フランス控訴裁、極右指導者ルペン氏の2027大統領選への出馬認める
ルペン氏は公金不正使用事件をめぐり有罪判決を受け、一時は公職禁止処分によって次期大統領選への出馬が困難とみられていた。
」のマリーヌ・ルペン議員(AP通信).jpg)
フランス・パリの控訴裁判所は7日、極右政党「国民連合(RN)」の事実上の指導者であるマリーヌ・ルペン(Marine Le Pen)議員が2027年の大統領選挙に立候補できる可能性を高める判断を示した。
ルペン氏は公金不正使用事件をめぐり有罪判決を受け、一時は公職禁止処分によって次期大統領選への出馬が困難とみられていた。しかし、控訴裁の判断により、この禁止措置が直ちに選挙資格を奪う形にはならず、ルペン氏は再び大統領候補として活動できる余地を得た。
控訴裁は今回、ルペン氏に対し、電子モニターの着用を義務付けた。
ルペン氏はフランス政界で長年影響力を持つ極右政治家であり、移民規制の強化、治安対策、フランス第一主義を掲げて支持を拡大してきた。2017年と2022年の大統領選では決選投票まで進出したが、いずれもマクロン(Emmanuel Macron)大統領に敗れている。しかし近年、既存政党への不満や生活費高騰への不安を背景にRNへの支持が拡大しており、2027大統領選では有力候補の一人とみられている。
今回の判断の背景には、ルペン氏をめぐる公金不正事件がある。ルペン氏とRNの関係者は、欧州議会議員時代に党関係者を議員補佐官として雇用した際、欧州連合(EU)の資金を不適切に使用したとして訴追された。裁判所は不正行為を認定し、ルペン氏に有罪判決を言い渡したが、政治活動を制限する措置については今後の司法手続きの対象となる。

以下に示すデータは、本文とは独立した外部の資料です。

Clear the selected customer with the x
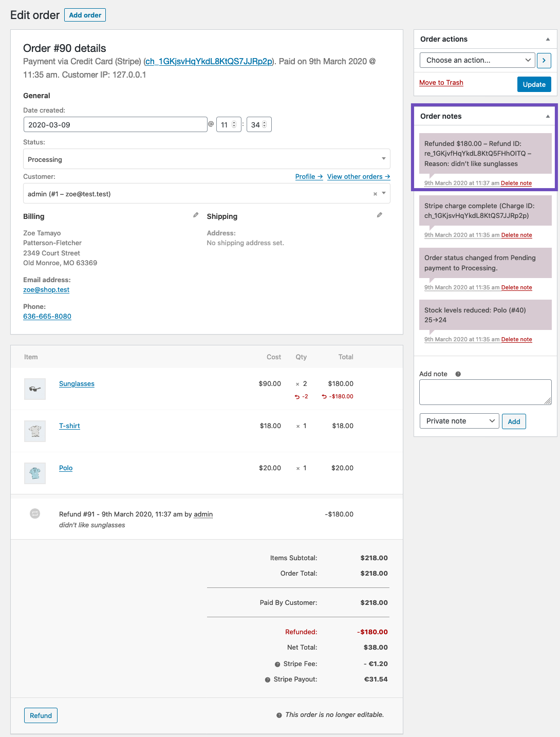This screenshot has height=737, width=560. pyautogui.click(x=375, y=194)
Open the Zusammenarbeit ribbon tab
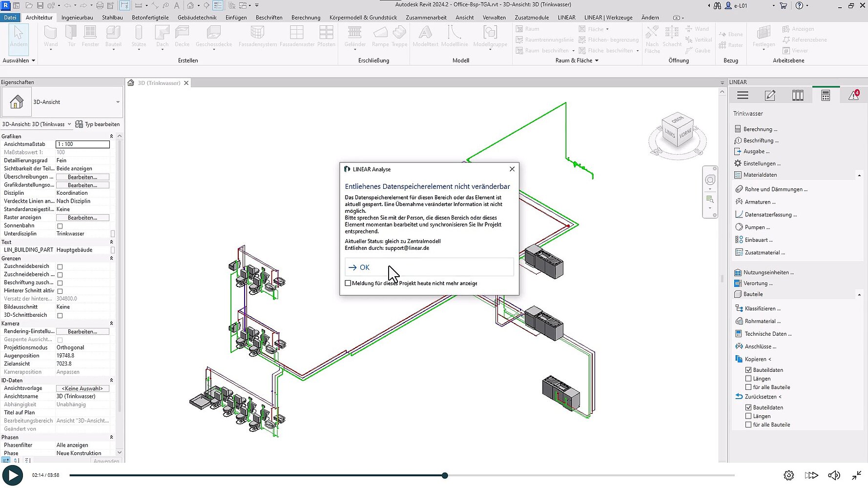The image size is (868, 488). coord(426,18)

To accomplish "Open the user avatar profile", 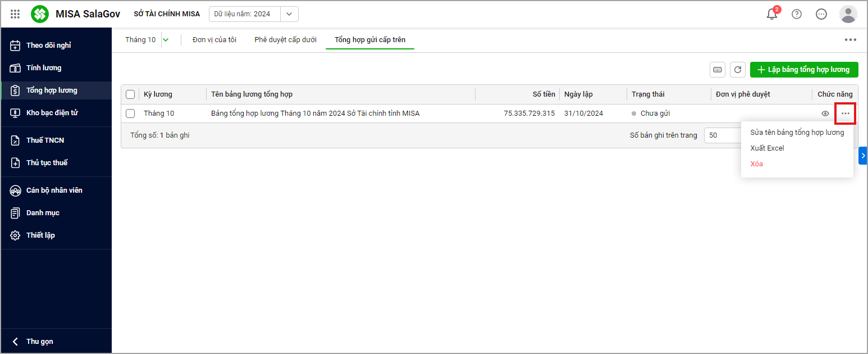I will [848, 14].
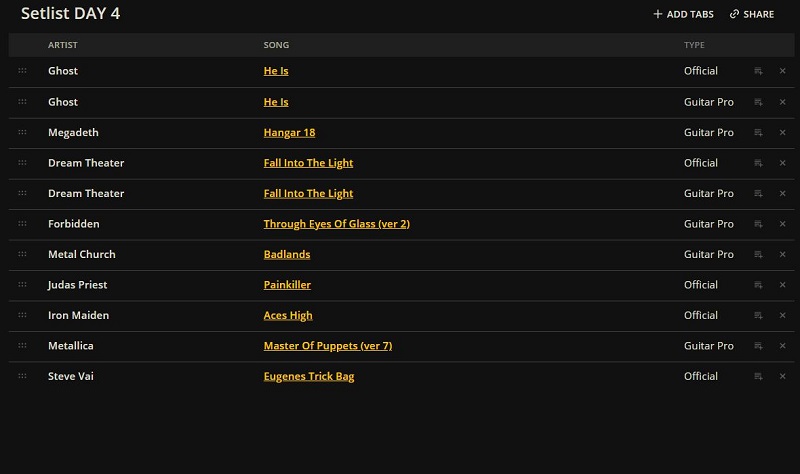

ルペン氏側は、この処分は政治的な影響を与えるものであり、国民の選択肢を奪うものだと批判している。一方、検察は公職に就く人物には高い倫理基準が求められるとして、裁判所の判断を支持している。フランスでは司法による政治家への介入をめぐり、「法の支配」と「民主的選択権」のバランスが議論となっている。
2027大統領選ではマクロン氏が立候補できないため、次期政権をめぐる争いが本格化している。RNではルペン氏に加え、若手有力政治家であるRNのバルデラ(Jordan Bardella)党首の名前も候補として挙がっている。ルペン氏が出馬できる状況になれば、極右勢力がフランス政治の中心にさらに近づく可能性がある。
今回の控訴裁判断は単なる一政治家の立候補資格をめぐる問題にとどまらず、フランスにおける極右勢力の台頭、司法と政治の関係、そして欧州最大級の民主国家の将来像を左右する重要な出来事となっている。2027大統領選に向け、ルペン氏の動向とRNの戦略に注目が集まっている。